- _TRECHO FORNECIDO_:

=======

A vacinação contra a Covid gira em torno dos 20% e 10%, primeira e segunda dose, a significar nossa distância de uma cobertura segura para o enfrentamento da doença. Sabemos: enquanto ao menos 70% não estiverem vacinados, será essencial manter as regras de segurança, o distanciamento social, evitar aglomerações a todo custo. Os números diários do país indicam a gravidade da pandemia. Já ultrapassamos os 450 mil mortos, a passos acelerados para chegar a 500 mil pessoas vitimadas – um genocídio decorrente no caso brasileiro da política do governo federal, fundado no negacionismo, numa espécie de necropolítica, estímulo à morte evidenciado pelas passeatas e comícios promovidos pelo próprio presidente da República, numa zombaria inaceitável aos milhares de parentes dos mortos levados ao túmulo pela peste.

Manter o distanciamento social dependeria, para ser verdadeiramente amplo, de um governo consciente de suas responsabilidades com a saúde e o bem-estar de seu povo, do qual estamos distantes atualmente. Tais responsabilidades incluiriam o fortalecimento do sistema de saúde público, o SUS, manietado pela PEC do Teto de Gastos, e apesar disso, heroico no enfrentamento da doença. E a compra de vacinas desde o primeiro momento, no início do ano passado, quando a pandemia se instalou, havia a possibilidade de adquiri-las. Nada disso aconteceu, e a CPI da Covid, de forma irrepreensível, está evidenciando esses crimes de lesa-humanidade. Duro dizer: a vacina está chegando a conta-gotas em todo o país. Duro assistir tantas categorias querendo ser incluídas nas prioridades.

=======

- _LISTAGEM DE DADOS_:
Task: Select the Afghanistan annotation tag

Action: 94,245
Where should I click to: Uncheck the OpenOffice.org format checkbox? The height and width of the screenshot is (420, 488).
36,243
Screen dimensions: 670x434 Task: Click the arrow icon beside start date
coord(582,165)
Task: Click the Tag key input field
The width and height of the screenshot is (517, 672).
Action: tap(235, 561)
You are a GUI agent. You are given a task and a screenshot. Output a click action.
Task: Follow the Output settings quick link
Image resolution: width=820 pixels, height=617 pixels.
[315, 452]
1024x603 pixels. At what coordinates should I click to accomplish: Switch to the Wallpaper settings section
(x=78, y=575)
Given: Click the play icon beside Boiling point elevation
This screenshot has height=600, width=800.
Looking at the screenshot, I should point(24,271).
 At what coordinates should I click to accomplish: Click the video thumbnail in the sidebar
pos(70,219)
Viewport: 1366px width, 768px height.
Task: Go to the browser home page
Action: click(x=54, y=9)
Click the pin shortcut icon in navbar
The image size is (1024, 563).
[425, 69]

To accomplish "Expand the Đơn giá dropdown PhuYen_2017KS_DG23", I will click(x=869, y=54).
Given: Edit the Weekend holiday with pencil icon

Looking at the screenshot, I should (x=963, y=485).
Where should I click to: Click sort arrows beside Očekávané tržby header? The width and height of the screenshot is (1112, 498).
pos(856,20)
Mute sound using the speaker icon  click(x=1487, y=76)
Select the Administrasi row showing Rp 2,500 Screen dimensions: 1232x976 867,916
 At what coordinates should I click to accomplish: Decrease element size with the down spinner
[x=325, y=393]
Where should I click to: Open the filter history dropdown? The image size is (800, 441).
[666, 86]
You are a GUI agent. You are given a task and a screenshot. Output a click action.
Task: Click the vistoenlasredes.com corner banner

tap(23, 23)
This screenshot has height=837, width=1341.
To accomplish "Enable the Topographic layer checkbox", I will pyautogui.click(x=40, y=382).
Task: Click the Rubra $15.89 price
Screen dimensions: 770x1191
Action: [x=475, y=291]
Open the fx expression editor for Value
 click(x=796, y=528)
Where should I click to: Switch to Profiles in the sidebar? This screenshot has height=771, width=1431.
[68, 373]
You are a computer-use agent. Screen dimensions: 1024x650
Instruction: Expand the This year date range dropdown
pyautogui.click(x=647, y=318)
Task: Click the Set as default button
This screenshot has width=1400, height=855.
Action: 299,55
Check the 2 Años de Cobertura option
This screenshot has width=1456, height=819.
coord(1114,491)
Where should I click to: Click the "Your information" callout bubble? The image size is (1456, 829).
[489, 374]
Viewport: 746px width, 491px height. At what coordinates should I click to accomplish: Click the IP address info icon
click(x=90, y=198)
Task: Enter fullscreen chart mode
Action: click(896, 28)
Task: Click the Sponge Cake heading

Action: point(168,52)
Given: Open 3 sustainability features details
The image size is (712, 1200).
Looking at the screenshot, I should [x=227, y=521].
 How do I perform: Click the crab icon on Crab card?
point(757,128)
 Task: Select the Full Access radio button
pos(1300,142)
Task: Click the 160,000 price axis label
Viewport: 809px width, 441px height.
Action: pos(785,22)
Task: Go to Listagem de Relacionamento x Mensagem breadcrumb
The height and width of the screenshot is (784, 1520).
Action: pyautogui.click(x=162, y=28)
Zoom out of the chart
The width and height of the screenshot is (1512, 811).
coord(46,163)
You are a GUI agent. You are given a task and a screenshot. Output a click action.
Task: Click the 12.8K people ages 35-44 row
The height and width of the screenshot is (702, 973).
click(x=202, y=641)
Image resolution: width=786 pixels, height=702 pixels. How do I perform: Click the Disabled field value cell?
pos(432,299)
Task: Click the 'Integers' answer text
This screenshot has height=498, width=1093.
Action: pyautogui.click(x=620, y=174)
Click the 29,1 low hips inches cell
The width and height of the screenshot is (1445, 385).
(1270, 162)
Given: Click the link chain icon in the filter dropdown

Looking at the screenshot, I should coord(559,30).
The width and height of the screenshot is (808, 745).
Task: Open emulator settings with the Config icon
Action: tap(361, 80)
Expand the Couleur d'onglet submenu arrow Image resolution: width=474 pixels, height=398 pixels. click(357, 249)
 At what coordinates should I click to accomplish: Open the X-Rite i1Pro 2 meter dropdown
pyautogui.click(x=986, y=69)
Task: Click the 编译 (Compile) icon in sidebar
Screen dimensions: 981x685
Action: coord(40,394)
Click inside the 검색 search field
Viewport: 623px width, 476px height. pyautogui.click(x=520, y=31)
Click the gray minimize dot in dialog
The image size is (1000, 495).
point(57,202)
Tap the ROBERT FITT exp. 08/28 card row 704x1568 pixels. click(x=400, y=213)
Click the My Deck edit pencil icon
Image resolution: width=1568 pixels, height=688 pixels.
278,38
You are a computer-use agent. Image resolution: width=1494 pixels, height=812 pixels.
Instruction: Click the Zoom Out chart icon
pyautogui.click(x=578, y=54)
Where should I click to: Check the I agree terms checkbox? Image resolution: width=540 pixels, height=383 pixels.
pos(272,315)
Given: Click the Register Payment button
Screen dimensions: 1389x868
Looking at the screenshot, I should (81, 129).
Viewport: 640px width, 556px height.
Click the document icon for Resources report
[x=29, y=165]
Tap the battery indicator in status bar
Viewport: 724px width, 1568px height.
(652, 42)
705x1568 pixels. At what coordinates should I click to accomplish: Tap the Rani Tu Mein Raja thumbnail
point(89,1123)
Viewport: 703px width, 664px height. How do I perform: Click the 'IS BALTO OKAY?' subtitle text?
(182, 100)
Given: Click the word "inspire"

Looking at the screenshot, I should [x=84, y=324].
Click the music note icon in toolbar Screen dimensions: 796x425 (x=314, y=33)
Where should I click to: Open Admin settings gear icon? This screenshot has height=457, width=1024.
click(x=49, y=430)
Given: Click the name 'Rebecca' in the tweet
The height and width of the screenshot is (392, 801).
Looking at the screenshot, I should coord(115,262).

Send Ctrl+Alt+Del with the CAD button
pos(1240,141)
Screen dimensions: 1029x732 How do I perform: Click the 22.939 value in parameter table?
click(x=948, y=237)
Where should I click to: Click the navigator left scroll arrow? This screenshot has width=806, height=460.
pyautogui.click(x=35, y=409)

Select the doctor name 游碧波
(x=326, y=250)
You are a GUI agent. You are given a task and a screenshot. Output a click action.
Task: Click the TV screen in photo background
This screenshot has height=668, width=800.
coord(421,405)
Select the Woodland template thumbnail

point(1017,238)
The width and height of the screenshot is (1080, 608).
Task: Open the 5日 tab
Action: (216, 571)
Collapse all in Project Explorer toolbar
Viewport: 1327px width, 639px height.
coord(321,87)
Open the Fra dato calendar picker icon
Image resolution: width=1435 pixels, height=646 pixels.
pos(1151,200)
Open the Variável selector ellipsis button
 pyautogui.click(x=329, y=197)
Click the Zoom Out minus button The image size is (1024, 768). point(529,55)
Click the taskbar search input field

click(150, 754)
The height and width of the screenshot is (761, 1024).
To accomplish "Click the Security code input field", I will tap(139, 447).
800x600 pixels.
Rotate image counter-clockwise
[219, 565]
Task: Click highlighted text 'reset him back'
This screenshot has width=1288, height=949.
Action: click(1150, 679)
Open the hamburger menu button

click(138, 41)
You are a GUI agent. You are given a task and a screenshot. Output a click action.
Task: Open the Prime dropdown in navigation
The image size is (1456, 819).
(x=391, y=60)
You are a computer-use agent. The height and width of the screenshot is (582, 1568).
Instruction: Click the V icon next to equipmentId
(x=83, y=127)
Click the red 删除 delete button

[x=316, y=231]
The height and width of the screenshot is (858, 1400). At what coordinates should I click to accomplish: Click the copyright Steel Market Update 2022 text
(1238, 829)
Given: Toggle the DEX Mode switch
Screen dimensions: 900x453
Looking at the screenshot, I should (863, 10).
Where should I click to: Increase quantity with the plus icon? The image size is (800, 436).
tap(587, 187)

=======

Transcreva, sem alterações, todo o trecho sobre a vacinação contra a Covid que vai de “Manter o distanciamento” até “incluídas nas prioridades.”.

- _SOLUÇÃO_:
Manter o distanciamento social dependeria, para ser verdadeiramente amplo, de um governo consciente de suas responsabilidades com a saúde e o bem-estar de seu povo, do qual estamos distantes atualmente. Tais responsabilidades incluiriam o fortalecimento do sistema de saúde público, o SUS, manietado pela PEC do Teto de Gastos, e apesar disso, heroico no enfrentamento da doença. E a compra de vacinas desde o primeiro momento, no início do ano passado, quando a pandemia se instalou, havia a possibilidade de adquiri-las. Nada disso aconteceu, e a CPI da Covid, de forma irrepreensível, está evidenciando esses crimes de lesa-humanidade. Duro dizer: a vacina está chegando a conta-gotas em todo o país. Duro assistir tantas categorias querendo ser incluídas nas prioridades.